Use the Data Breach Check tool on our website now.

That information alone should alert you to the possibility that your passwords might be in the wrong hands. In cyber-speak terms, security experts say that if you have an account with a company whose network had been attacked (suffered a data breach) then your account may have been “compromised.”  It’s a possibility, not a fact.

And if you do discover or learn that you have an account that may have been compromised, what then?

  • Make sure your account hasn’t been hacked or broken into already.
  • Change your password immediately, whether it has been attacked by a hacker or not.
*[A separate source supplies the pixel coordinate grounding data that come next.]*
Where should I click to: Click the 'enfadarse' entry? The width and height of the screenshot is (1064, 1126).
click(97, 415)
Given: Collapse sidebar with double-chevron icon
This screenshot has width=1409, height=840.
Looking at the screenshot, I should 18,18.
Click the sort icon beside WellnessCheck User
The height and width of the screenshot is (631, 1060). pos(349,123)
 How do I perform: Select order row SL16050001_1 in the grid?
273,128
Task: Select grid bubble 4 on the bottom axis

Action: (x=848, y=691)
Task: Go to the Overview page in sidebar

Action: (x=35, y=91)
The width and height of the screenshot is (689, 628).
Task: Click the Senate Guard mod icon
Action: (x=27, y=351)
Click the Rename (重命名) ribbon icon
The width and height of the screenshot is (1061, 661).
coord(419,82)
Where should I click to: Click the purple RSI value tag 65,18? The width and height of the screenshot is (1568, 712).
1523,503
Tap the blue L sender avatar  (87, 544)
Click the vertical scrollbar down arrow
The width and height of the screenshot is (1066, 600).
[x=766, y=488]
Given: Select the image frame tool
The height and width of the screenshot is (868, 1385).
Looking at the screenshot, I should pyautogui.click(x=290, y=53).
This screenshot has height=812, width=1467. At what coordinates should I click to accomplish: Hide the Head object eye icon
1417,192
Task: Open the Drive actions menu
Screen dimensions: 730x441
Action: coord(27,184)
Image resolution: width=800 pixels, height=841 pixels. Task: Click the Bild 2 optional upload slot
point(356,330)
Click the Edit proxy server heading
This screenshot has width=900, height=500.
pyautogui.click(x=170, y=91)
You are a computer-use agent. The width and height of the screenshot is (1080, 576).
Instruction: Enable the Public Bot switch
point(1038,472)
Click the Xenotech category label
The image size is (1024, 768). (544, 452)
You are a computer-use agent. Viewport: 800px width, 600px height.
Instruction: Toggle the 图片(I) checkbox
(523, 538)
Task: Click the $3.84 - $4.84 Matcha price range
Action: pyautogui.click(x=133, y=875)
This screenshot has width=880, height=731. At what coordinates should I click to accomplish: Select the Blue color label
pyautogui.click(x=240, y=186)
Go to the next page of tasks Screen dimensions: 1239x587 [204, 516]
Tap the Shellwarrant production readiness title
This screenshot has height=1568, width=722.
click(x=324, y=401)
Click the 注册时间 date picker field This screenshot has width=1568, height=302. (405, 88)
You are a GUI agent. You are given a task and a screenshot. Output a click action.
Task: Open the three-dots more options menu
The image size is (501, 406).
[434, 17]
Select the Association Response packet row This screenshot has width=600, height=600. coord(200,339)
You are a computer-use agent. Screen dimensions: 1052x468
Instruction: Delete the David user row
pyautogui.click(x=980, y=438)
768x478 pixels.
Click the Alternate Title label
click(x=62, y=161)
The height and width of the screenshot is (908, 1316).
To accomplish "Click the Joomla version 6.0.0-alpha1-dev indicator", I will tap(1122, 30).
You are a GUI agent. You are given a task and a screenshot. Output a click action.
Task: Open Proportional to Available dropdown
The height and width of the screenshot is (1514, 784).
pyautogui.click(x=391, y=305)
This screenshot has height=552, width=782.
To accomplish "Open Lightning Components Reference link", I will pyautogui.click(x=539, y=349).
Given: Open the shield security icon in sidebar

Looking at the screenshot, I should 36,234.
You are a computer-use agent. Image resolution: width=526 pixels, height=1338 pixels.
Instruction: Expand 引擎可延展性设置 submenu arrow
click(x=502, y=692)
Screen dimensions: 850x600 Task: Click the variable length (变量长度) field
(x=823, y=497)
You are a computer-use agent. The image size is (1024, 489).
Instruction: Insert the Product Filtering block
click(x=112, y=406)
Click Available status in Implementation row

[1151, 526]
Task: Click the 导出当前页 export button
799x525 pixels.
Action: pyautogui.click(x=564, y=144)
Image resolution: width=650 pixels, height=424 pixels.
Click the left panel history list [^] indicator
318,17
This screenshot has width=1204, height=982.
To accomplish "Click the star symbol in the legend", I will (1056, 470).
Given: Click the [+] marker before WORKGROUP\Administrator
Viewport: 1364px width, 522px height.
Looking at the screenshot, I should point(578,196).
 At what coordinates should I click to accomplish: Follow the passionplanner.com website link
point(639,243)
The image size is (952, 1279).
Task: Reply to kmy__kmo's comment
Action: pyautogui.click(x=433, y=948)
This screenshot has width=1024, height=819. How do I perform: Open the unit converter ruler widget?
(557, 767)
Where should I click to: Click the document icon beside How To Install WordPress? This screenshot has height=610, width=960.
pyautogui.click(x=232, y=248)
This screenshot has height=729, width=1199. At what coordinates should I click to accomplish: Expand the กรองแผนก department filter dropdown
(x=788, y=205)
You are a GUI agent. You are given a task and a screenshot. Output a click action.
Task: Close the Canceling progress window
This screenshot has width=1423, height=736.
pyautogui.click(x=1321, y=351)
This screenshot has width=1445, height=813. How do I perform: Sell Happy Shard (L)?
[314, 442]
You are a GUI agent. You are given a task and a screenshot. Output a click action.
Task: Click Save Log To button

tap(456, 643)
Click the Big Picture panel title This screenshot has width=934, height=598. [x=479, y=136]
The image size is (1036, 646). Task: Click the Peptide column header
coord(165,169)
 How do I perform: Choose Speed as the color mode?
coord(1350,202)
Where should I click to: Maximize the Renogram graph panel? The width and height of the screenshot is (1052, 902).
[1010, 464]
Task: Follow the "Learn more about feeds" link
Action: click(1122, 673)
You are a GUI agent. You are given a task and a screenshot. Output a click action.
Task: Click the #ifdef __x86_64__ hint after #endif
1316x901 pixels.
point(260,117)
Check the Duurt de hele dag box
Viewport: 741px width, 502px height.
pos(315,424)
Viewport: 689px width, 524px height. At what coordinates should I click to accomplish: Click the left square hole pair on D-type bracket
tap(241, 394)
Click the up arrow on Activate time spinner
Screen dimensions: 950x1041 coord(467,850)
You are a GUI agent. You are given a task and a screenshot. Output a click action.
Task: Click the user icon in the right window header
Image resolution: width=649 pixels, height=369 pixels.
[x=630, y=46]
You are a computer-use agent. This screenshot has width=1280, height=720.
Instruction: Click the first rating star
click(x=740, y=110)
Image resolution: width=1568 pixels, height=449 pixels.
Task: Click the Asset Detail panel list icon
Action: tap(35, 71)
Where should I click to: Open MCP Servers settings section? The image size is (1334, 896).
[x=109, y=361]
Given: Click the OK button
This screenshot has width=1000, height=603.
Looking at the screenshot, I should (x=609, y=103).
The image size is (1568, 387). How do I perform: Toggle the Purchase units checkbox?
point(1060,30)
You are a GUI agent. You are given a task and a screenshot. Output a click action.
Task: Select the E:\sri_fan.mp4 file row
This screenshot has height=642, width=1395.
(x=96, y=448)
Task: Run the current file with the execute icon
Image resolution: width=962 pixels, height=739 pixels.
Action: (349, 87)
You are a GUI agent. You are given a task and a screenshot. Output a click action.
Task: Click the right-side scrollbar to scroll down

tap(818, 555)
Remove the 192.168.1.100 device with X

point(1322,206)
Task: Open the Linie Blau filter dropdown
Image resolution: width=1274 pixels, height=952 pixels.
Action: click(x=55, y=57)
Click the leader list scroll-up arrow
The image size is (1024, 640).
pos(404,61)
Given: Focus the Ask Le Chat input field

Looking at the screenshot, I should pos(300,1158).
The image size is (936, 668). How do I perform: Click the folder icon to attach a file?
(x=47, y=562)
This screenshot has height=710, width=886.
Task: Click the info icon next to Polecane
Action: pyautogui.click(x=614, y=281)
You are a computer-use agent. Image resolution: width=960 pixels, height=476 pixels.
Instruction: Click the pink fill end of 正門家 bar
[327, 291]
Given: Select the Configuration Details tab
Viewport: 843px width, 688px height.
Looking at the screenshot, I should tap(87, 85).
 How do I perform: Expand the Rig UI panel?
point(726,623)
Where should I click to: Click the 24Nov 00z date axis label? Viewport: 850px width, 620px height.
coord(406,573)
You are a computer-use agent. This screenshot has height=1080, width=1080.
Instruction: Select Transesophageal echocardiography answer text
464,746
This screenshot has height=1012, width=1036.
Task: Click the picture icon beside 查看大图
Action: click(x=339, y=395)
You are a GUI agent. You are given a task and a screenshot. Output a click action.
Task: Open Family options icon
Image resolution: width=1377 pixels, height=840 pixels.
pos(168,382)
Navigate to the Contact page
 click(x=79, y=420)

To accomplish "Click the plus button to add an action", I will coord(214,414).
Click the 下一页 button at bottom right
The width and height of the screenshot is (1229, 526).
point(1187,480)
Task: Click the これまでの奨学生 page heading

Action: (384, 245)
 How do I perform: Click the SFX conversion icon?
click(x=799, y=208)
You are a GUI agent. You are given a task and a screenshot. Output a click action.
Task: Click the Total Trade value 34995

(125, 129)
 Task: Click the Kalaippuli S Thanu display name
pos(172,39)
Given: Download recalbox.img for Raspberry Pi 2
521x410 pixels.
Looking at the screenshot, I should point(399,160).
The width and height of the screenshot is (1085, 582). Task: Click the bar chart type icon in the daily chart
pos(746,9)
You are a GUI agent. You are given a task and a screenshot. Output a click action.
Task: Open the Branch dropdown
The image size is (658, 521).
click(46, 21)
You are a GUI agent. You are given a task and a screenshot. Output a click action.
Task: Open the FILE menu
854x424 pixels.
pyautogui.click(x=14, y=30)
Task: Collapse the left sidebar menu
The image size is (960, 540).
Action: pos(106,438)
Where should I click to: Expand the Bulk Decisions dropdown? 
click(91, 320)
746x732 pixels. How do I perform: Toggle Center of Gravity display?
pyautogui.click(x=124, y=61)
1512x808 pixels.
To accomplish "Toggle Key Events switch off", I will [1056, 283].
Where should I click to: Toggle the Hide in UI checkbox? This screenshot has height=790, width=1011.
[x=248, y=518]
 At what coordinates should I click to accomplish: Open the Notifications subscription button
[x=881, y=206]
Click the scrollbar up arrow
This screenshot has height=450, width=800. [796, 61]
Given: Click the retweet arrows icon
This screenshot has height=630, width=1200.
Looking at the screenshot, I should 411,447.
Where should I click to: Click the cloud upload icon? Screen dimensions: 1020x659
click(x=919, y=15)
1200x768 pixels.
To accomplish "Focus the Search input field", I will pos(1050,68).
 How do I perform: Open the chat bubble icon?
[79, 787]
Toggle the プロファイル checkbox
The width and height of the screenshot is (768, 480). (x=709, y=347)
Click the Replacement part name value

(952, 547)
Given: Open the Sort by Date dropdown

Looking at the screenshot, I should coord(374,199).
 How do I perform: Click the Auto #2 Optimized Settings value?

Stop using common passwords.

Hackers love simple (even stupid) passwords. Do you know that some people, many people, still use incredible basic “secret codes.” You’re going to find this hard to believe, but according to this website, these are the most common passwords around the globe—

  1. 123456
  2. 123456789
  3. qwerty
  4. password
  5. 12345
  6. qwerty123
  7. 1q2w3e
  8. 12345678
  9. 111111
  10. 1234567890 

Even if you’re not using passwords like these, your passwords could still be in the too simple category. Here’s what we mean. Let’s say your name was Steve Hern, and you create passwords like this.

  • SteveHern
  • Steve.Hern
  • SHern
  • Shern1
Happy Dog

Maybe you don’t use your name, but you use the name of your favorite pet, like Skippy or Roscoe or Scout. If you happen to post your pet names (with pictures) online, you’ve given hackers a head start.

If you follow the ABCs, your way ahead of the game.

The above tips may seem obvious to you and too simplistic, but obviously they are not. Even though they make sense, most people don’t follow the rules.

It’s not entirely their fault, not by a long shot. The average person has 50 or more online accounts, which in theory means 50 unique passwords. That is a lot of passwords to create, remember and manager.

You can see why password management for is out of control and not a top priority.  Fortunately, there is help.


A Password Manager puts you in control.

One of the best for you to personally manage your passwords—from creating, retrieving to protecting every one of them—is to use a password manager.

— Chris parker

A password manager is an app, a program. Some are free, yet the best ones may cost you just a few dollars a month. Nearly every security expert advises that we use a password manager.